A priori mola, qué quieren que les diga. Estás tranquilamente en casa, de repente suena el timbre, y un amable señor con pinta de ir atareado por la vida nos encasqueta un paquete y un papel para que lo firmemos. Entonces piensas que por fin te ha llegado el nuevo juego que tienes que reseñar, y en absoluto te acuerdas, merced a esos extraños procesos del que hace gala el cerebro humano, de lo chungo que es ponerte a escribir para plasmar lo que has jugado. Sólo piensas en abrir el paquete para ver lo que es.

Pues como una bolsa de cacahuetes, lo que yo les diga.

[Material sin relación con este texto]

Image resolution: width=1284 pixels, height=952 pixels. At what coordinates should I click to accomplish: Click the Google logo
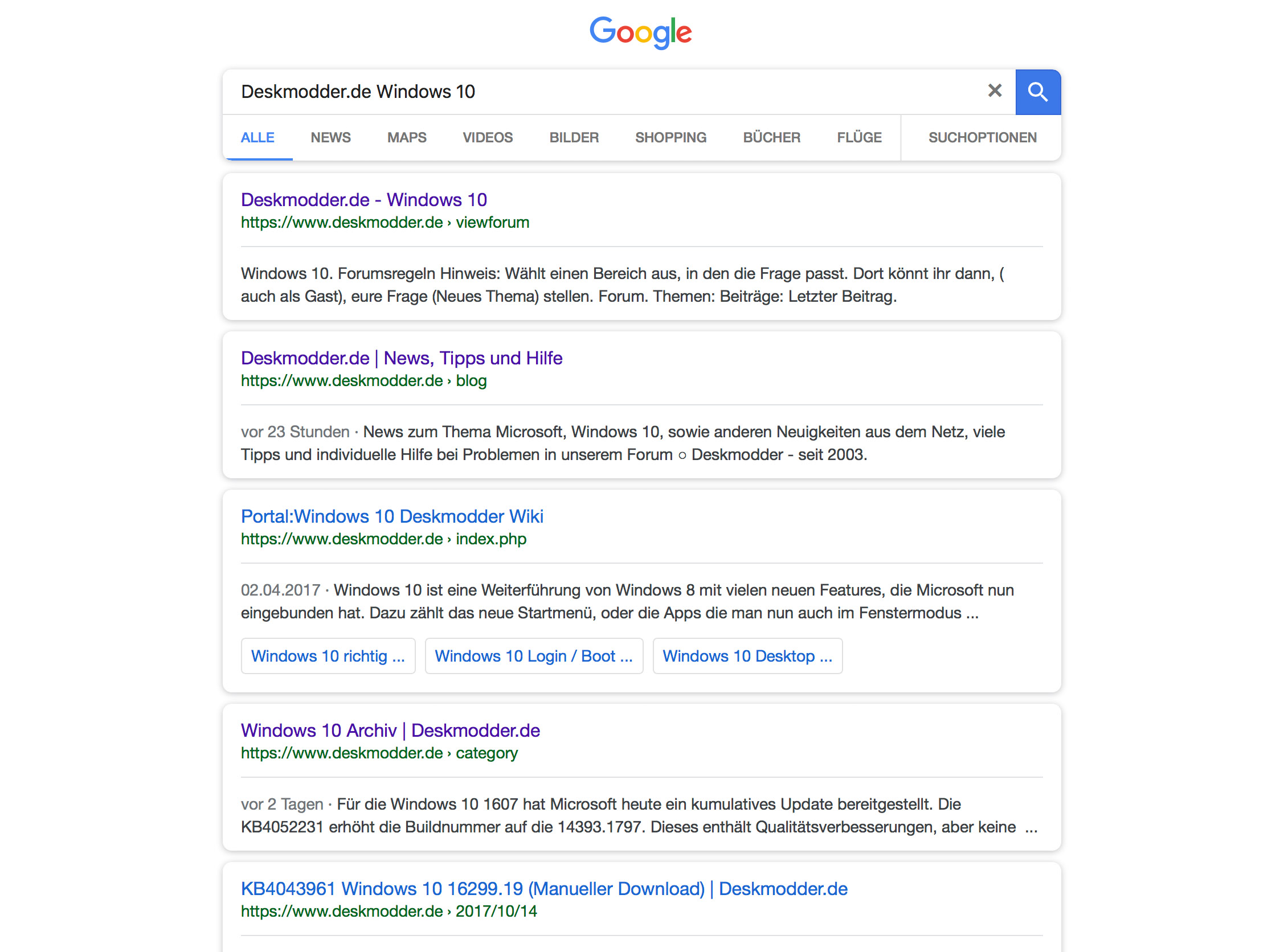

Te la compras, contento porque te ha costado cuatro duros y te llevas una buena bolsa. Auguras tardes delante de la tele, viendo una película, con tus pantuflas de piolín, una manta y el saco de cacahuetes para acompañar.

Pero entonces abres el paquete y el primer cacahuete está rancio. No pasa nada, sigues comiendo tranquilamente. Y te encuentras otro cacahuete rancio. Y otro. Y otro más. Y entonces empiezas a pensar que haberte llevado a casa medio kilo de cacahuetes por dos euros tal vez no sea el ofertón que pensabas que era. Al final, dependiendo de la calidad de la bolsa, el recuerdo que te quedará será más o menos amargo, directamente proporcional a la cantidad de cacahuetes de esas características que hayas tenido que tirar a la basura.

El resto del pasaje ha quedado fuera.